PROVIDED RECORDS =
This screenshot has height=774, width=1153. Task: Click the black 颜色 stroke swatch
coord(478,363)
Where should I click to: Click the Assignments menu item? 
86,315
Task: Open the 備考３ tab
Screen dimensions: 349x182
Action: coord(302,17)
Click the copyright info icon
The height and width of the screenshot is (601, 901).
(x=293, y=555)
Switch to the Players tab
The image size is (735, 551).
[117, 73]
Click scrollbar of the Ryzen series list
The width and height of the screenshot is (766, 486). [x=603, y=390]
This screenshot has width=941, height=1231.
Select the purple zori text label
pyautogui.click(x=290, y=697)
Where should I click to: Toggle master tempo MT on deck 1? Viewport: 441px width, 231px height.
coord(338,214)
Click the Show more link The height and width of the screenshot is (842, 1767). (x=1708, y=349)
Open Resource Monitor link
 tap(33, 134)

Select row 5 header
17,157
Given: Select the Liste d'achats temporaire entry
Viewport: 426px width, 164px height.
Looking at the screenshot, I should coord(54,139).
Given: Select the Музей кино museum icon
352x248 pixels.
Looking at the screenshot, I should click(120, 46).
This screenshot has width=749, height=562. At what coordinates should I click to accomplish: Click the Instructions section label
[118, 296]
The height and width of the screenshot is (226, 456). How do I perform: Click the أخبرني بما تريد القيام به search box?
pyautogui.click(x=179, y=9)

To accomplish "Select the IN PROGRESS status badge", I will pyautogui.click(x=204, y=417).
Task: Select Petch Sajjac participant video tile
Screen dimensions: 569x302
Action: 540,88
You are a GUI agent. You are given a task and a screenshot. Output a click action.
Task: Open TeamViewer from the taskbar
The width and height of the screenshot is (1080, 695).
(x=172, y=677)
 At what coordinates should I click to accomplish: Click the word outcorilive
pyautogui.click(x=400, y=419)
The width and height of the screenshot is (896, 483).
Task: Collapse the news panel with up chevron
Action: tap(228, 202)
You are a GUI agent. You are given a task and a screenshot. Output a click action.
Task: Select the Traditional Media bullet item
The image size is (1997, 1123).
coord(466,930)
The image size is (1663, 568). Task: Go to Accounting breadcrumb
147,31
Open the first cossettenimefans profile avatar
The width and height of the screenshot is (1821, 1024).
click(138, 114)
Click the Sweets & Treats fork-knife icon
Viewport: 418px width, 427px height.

WHAT IS REQUIRED =
Please return every line from the one that contains "Screen dimensions: 349x182" through the end of the entries, exactly, leaving out all others.

EXERCISE OUTPUT =
Screen dimensions: 349x182
Action: coord(302,17)
Click the copyright info icon
The height and width of the screenshot is (601, 901).
(x=293, y=555)
Switch to the Players tab
The image size is (735, 551).
[117, 73]
Click scrollbar of the Ryzen series list
The width and height of the screenshot is (766, 486). [x=603, y=390]
This screenshot has width=941, height=1231.
Select the purple zori text label
pyautogui.click(x=290, y=697)
Where should I click to: Toggle master tempo MT on deck 1? Viewport: 441px width, 231px height.
coord(338,214)
Click the Show more link The height and width of the screenshot is (842, 1767). (x=1708, y=349)
Open Resource Monitor link
 tap(33, 134)

Select row 5 header
17,157
Given: Select the Liste d'achats temporaire entry
Viewport: 426px width, 164px height.
Looking at the screenshot, I should coord(54,139).
Given: Select the Музей кино museum icon
352x248 pixels.
Looking at the screenshot, I should click(120, 46).
This screenshot has width=749, height=562. At what coordinates should I click to accomplish: Click the Instructions section label
[118, 296]
The height and width of the screenshot is (226, 456). How do I perform: Click the أخبرني بما تريد القيام به search box?
pyautogui.click(x=179, y=9)

To accomplish "Select the IN PROGRESS status badge", I will pyautogui.click(x=204, y=417).
Task: Select Petch Sajjac participant video tile
Screen dimensions: 569x302
Action: 540,88
You are a GUI agent. You are given a task and a screenshot. Output a click action.
Task: Open TeamViewer from the taskbar
The width and height of the screenshot is (1080, 695).
(x=172, y=677)
 At what coordinates should I click to accomplish: Click the word outcorilive
pyautogui.click(x=400, y=419)
The width and height of the screenshot is (896, 483).
Task: Collapse the news panel with up chevron
Action: tap(228, 202)
You are a GUI agent. You are given a task and a screenshot. Output a click action.
Task: Select the Traditional Media bullet item
The image size is (1997, 1123).
coord(466,930)
The image size is (1663, 568). Task: Go to Accounting breadcrumb
147,31
Open the first cossettenimefans profile avatar
The width and height of the screenshot is (1821, 1024).
click(138, 114)
Click the Sweets & Treats fork-knife icon
Viewport: 418px width, 427px height.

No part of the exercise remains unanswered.